Wie kann diese Wahlkampfstrategie von Steinmeier interpretiert werden? Es könnte ja gut möglich sein, dass Steinmeier gar nicht an einen möglichen Sieg glaubt. Vielleicht weiß er, dass er in die zweite Reihe gehört und mit dem Posten des Außenministers zufrieden sein sollte. Doch ich kann das nicht akzeptieren. Der Wahlkampf ist so langweilig, dass weitere nichtige Debatten eine Zumutung wären. Das Desinteresse und fehlende Vertrauen in die Politik kommen nicht aus heiterem Himmel. Ich fordere Herrn Steinmeier auf, dass er sofort nach Deutschland zurückkehrt und als erstes eine grundsätzliche Erklärung abgibt, dass es mit ihm keine Fortführung der Großen Koalition geben wird. Entweder wird er Kanzler oder gar nichts!
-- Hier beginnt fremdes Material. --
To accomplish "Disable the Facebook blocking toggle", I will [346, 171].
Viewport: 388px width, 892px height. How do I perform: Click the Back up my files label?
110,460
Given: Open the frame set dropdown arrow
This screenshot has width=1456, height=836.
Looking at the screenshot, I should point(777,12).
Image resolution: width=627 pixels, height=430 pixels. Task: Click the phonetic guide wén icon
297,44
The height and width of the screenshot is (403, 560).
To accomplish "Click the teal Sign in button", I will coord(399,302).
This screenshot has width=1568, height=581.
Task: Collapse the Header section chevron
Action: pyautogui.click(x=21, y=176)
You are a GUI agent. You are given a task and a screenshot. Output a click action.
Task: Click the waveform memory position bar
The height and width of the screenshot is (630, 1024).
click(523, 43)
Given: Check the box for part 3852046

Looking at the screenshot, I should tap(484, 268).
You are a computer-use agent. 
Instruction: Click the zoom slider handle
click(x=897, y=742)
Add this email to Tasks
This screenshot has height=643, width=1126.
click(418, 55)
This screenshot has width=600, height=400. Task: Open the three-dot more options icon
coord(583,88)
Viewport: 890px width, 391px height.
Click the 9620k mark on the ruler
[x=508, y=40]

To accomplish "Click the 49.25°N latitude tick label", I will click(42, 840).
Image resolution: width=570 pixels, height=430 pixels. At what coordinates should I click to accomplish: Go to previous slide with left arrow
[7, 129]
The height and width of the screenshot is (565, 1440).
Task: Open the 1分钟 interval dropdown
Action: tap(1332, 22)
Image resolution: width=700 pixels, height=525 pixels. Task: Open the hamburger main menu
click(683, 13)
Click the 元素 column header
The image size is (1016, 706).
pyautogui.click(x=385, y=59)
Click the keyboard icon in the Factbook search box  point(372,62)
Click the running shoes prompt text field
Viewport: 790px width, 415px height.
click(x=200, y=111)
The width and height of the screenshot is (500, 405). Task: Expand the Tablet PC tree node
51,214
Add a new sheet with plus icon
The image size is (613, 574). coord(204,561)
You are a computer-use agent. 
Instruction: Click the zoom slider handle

Wenn er das auch noch in einer Rede mit Emotionen (die ihm scheinbar etwas Überwindung kosten) rüber bringen könnte, hätte er nicht nur meine volle Aufmerksamkeit sondern auch eine wirkliche Chance, die Wahl zu gewinnen.

Es ist Zeit, durchzustarten. Steinmeier macht einen großen Fehler, so kurz vor dem Wahltermin in den Privaturlaub abzutauchen. Wenn Steinmeier darauf spekuliert, dass das große ZDF-Sommerinterview mit Peter Frey aus Südtirol die große Stimmungswende bringen wird, dann wird er sich mal wieder verkalkulieren. Nur zu sagen, „ich kann es und ich will es“ reicht nicht.